Non sono nata astemia, Ballardins, ho smesso nel 2004. Mi piaceva, eccedevo a volte,mi concedevo notti alcoliche quando ne avevo voglia. Senza alcol sto meglio e ci sono rimasta. Se hai letto qualcosa antecedente al 2004 è pura realtà- e ne narro di robe dove l’alcol c’entra eccome. Se no, nelle cose più recenti sono vaghe reminescenze anche perché l’età avanza.
Bevo coca light, anzi zero, perché oltre a snob e spocchiosa mi piace essere trendy,( e molti fanno dei distinguo fra la coca light e la zero anche se di fatto sono uguali) e del crodino( che trendy non lo è affatto) ma a me piace molto.
Sigh… ma così mi innamoro…
Ma io non sgradisco. A me piace sempre, che mi si ami o mi si odi. Che mi si lusinghi o che mi si vomiti astio o fastidio. Mi va sempre bene.
Quindi va bene
Faccio un off topic come si dice
Tanto sono stata accusata di orrendo comportamento inadatto e irritante e nulla può peggiorare.
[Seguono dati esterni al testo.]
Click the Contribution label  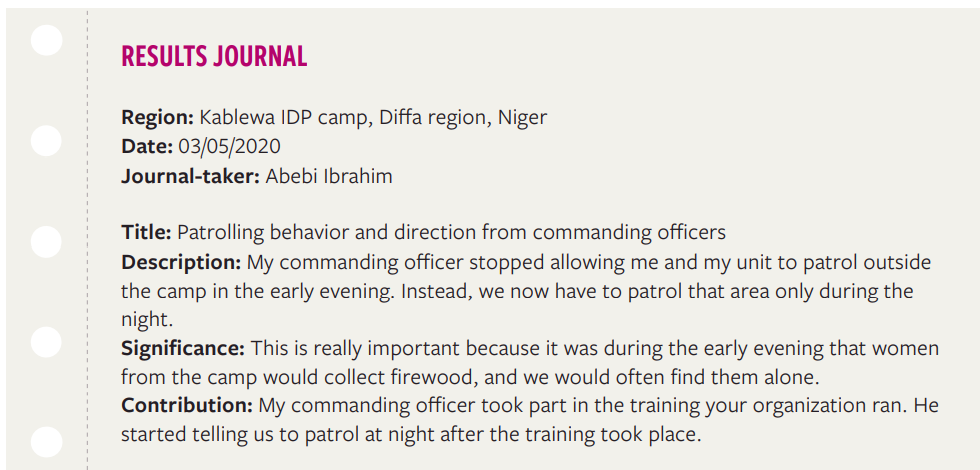pyautogui.click(x=187, y=406)
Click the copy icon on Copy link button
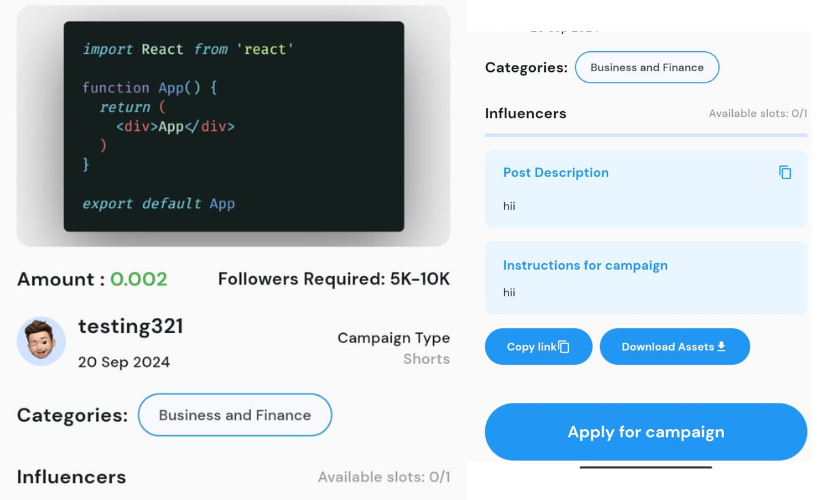 (x=564, y=347)
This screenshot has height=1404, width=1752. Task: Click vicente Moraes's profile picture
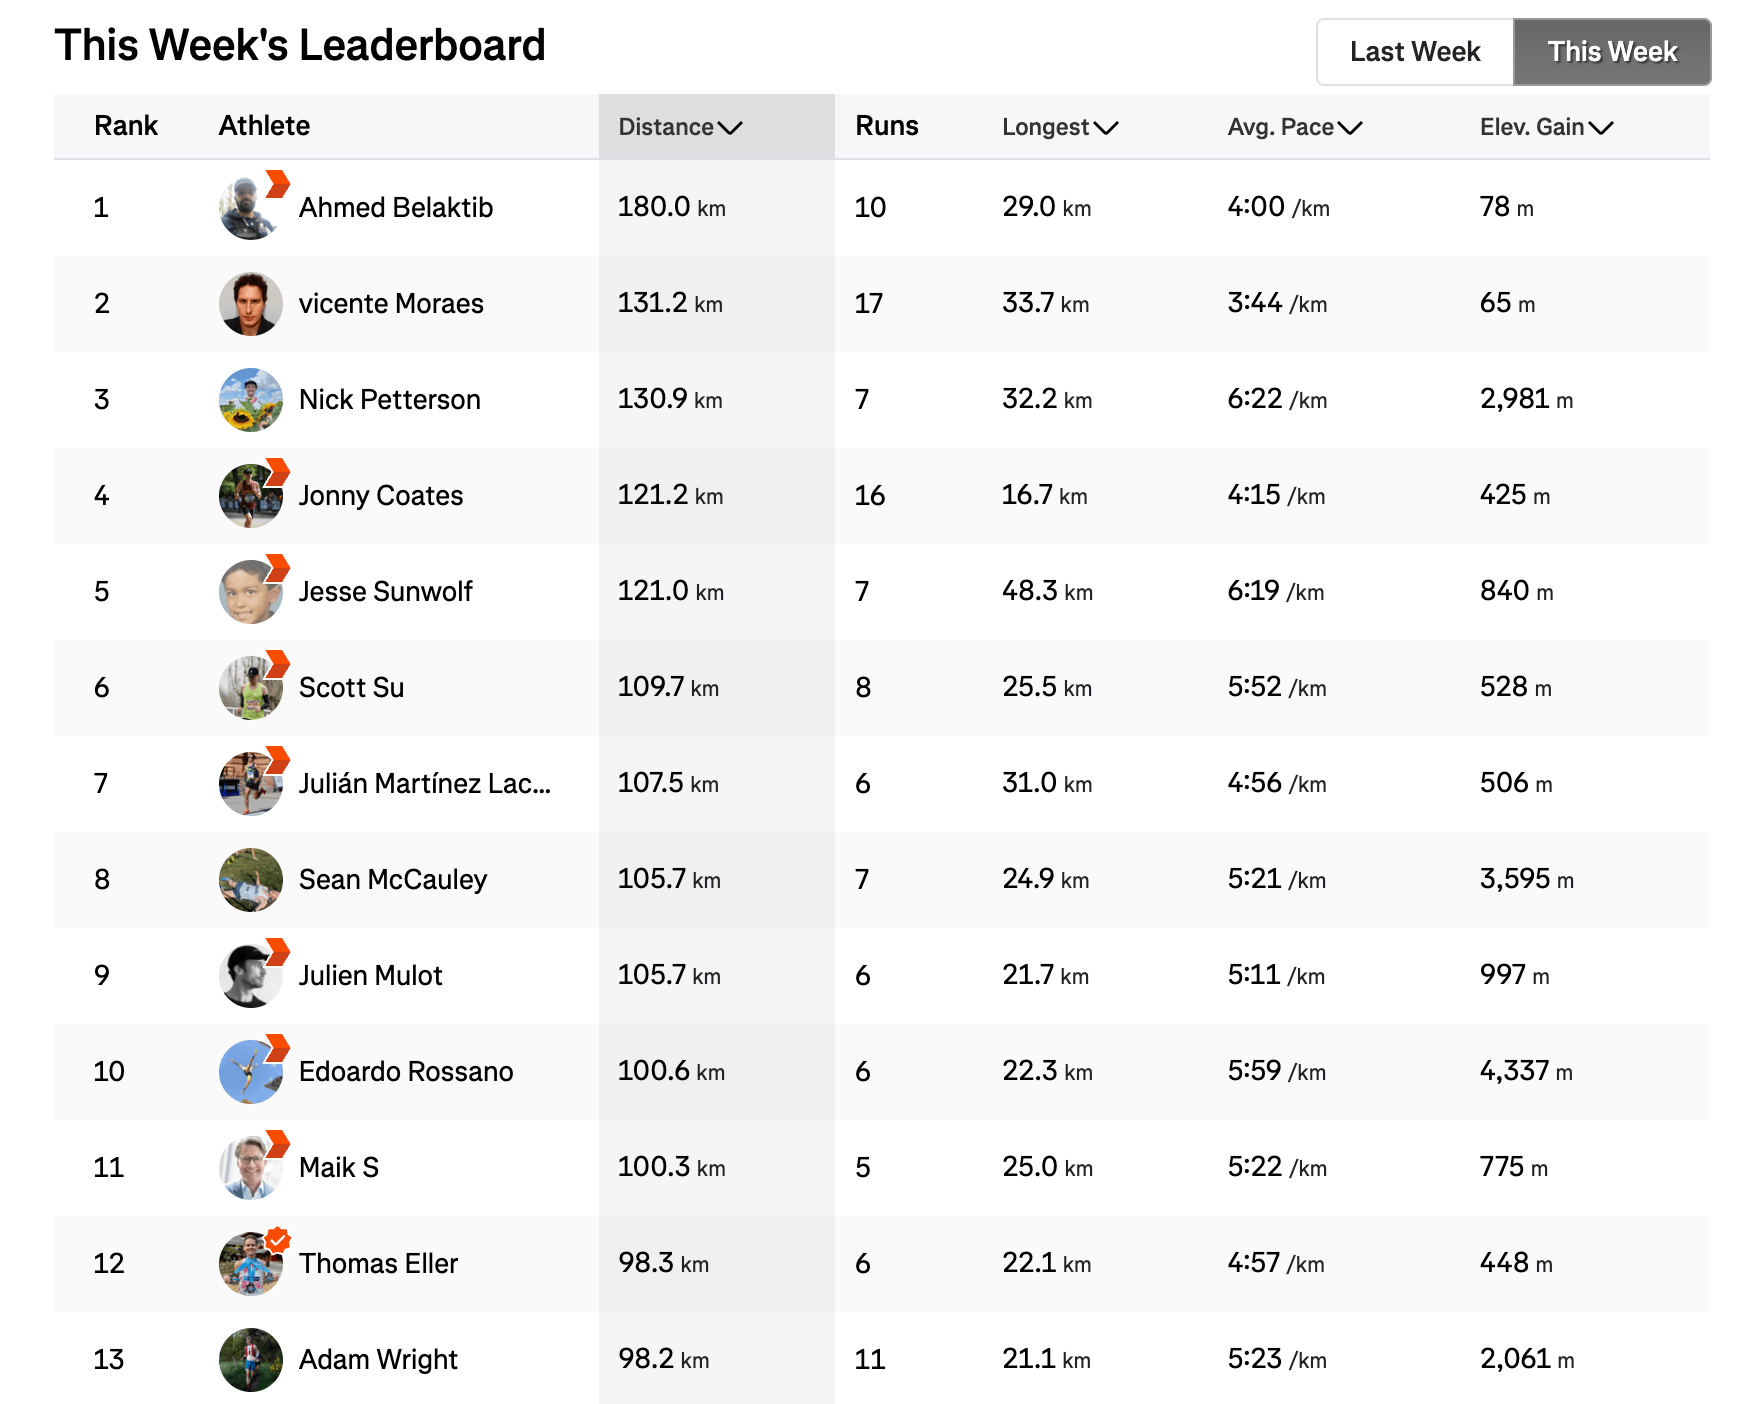(250, 304)
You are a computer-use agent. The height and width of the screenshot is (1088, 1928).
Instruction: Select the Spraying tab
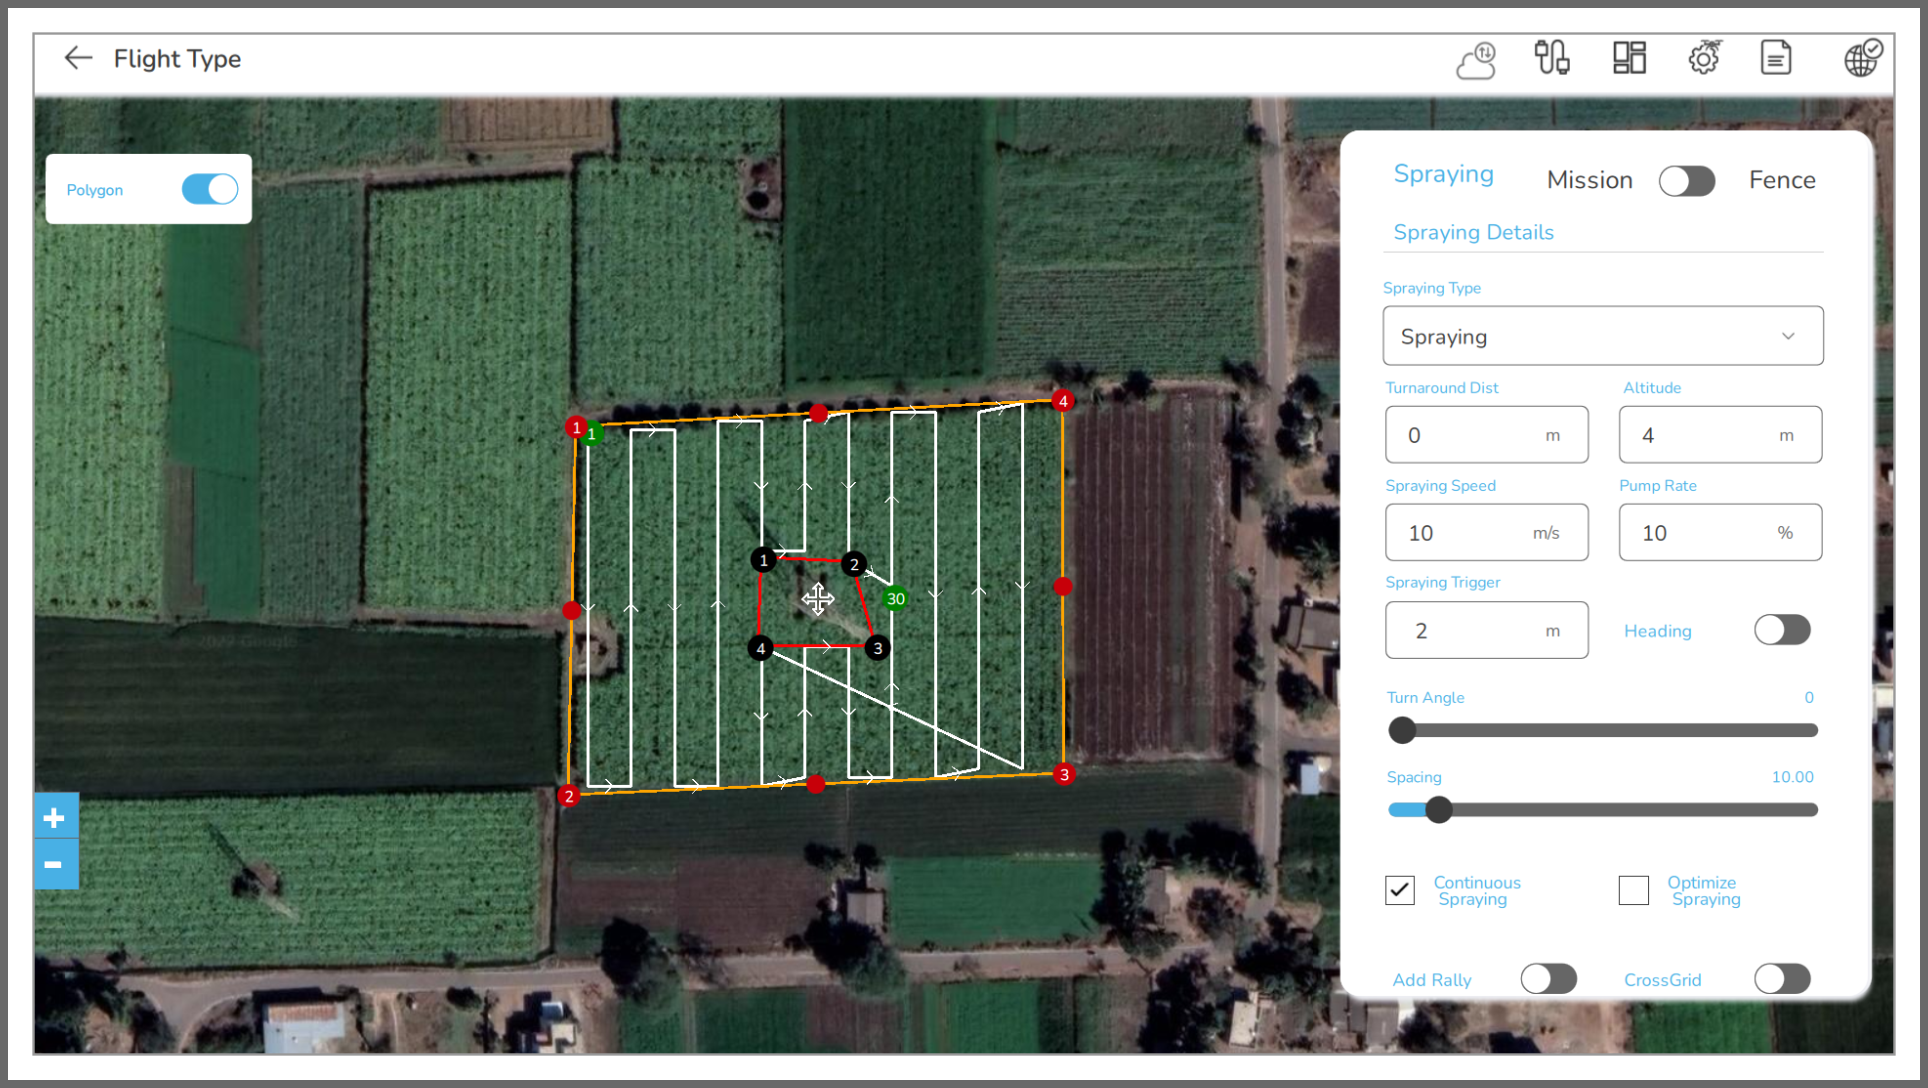[x=1443, y=174]
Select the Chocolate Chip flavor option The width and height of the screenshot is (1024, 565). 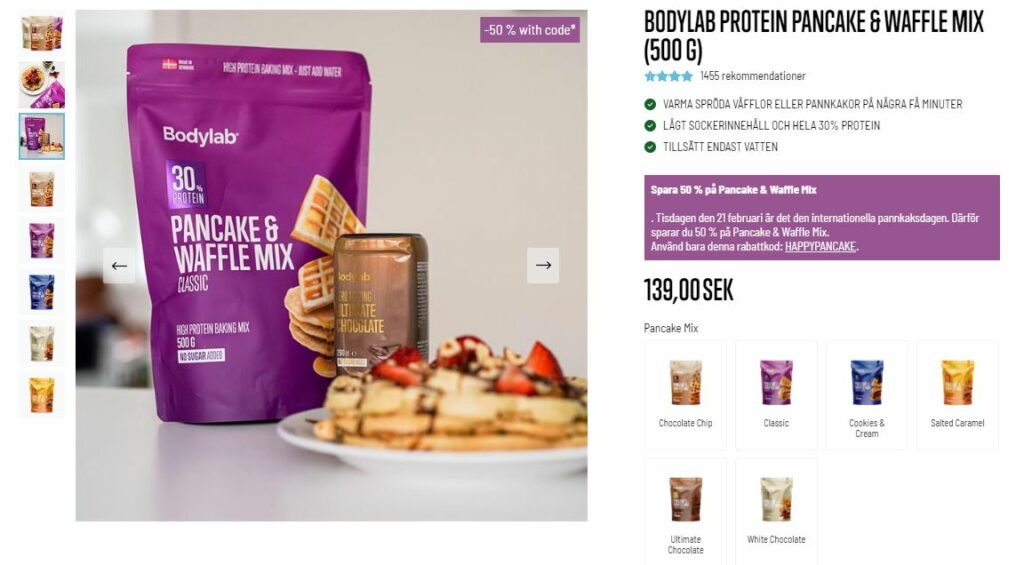[x=685, y=395]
Da ierinotte- stamattina ho un myspace
qui
http://www.myspace.com/francescamazzucato
Io ne capisco ancora il giusto ma mi hanno spiegato- mio figlio che ha 22 anni mi ha spiegato- che è come un muro dove mettere quello che si vuole, dove fare murales graffiti, dove rovesciare quello che si crede e poi andare a vedere i muri degli altri.
Beh, per i detrattori, se qualcuno vuole venire a “sputare” sul mio myspace o invece, aggiungermi come amica, sarebbe bello.
Fatelo.
Anche Luca, se ce l’hai, io dimentico. Non faccio caso. Sul momento ti avevo confuso con Stefano Sgambati( non so perché), l’autore di un racconto davvero magistrale e mi dispiaceva un pochino, ma avendo chiarito che si tratta di due persone diverse, ora è tutto ok. Perfetto. Venite al mio myspace e scusate lo spocchioso off topic
Pettinelli non te lo perdonerà mai di averlo confuso con il sottoscritto :-))
[Ste]
Ma ha già lasciato un commentaccio, quindi peggio non posso fare
Piuttosto tu non dovresti perdonarmi per la confusione! Sono ancora sotto l’incanto del non più giovane Holden, non mi facevo l’autore di una cosa simile così – spero con una punta di ironia, ma chi può dirlo – malizioso, stizzoso. Non ci stava. Scusa per l’equivoco nome,leggendoti mi ero concentrata più sul testo. Cosa che succede quando si leggono cose così: da ricordare. :-)
Il commentaccio te lo sei cercato. Poco mi importa cosa fai nel privato, non sono certo tenuto a saperlo.
Fatto sta che da quelle precise parole si percepisce quel che ho riportato.
Non puoi sparare qua sopra la prima cosa che ti viene in mente poi addurre la tua virtù, per altro esibita altrove, a riprova del mio errore. O, meglio, puoi, certo che puoi, poi però non lamentarti dei commentacci.
Poco mi cale anche del fatto che dimentichi o meno. Ti garantisco che dormirei saporitamente anche in assenza del tuo illuminato perdono.
Lasciami addurre la virtù. Sono talmente poche le occasioni e poca anche la virtù stessa.